# [Source document]
Founded in 2004 by Charles Chanaratsopon, the retailer made its name largely via its approach to merchandising, grouping products together by color. But the color-scheming led to inventory overages. Charming Charlie, along with Charlotte Russe and dozens of other companies to go bankrupt or which are teetering on the edge, also fell prey to the broader malaise in the apparel sector.
Gap
Gap Inc. executives told analysts early this year that the company would shutter 230 locations belonging to its namesake banner. The announcement came shortly before the company announced it would spin off its Old Navy business. While its lower priced sibling took off, Gap has lost customers and sales over the years.
The closures represented roughly half of Gap's fleet at the time of the announcement. That's a big chunk of stores — more than many retailers close in bankruptcy. But Gap did it outside of a court process, as part of a strategic shakeup within the company.
And Gap is certainly not alone. With the U.S. broadly over-stored, and many malls still ailing, retailers of all stripes are paring their footprints to varying degrees. Some, like J. Crew and H&M, are both closing and opening stores.
Fred's
Going into the year with roughly 590 stores, Fred's went through several waves of mass closures as it frantically worked to align costs with falling sales.
By this summer Fred's had managed to reduce its cash burn, pay down some of its asset-backed loan and was working with lenders to refinance its debt. At the same time, a liquidity crunch was accelerating sales declines as Fred's struggled to keep its shelves stocked. In the end, it filed for bankruptcy with plans to liquidate its remaining stores and sell off its pharmacy business. Like Shopko, which also liquidated this year, Fred's struggled to compete in the drugstore space against well-capitalized, large-scale rivals like CVS and Walgreens.
GameStop
GameStop's CFO said in September the company was on pace to close 180 to 200 underperforming stores across its business by the end of fiscal 2019. These were "opportunistic" closures, but the pace would likely accelerate in the coming years as the retailer tweaked its store analysis process, the executive said at the time.

# [Records provided]
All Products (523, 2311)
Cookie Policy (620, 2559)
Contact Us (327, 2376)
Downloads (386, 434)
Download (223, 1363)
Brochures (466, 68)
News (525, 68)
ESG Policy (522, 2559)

# [Apply what you read]
a) Reproduce the stretch of the store-closures text from "And Gap is certainly" through "and opening stores.".
b) For each statement, say whether the store-closures text agrees, answering yes or no and quoting the deciding words: (i) Gap carried out its store closures outside of a court process; (ii) Fred's started the year with roughly 590 stores; (iii) GameStop's CFO expected the pace of closures to slow in the coming years.

# [Per-task outputs]
a)
And Gap is certainly not alone. With the U.S. broadly over-stored, and many malls still ailing, retailers of all stripes are paring their footprints to varying degrees. Some, like J. Crew and H&M, are both closing and opening stores.

b)
(i) Yes: "But Gap did it outside of a court process"
(ii) Yes: "Going into the year with roughly 590 stores"
(iii) No: "the pace would likely accelerate in the coming years"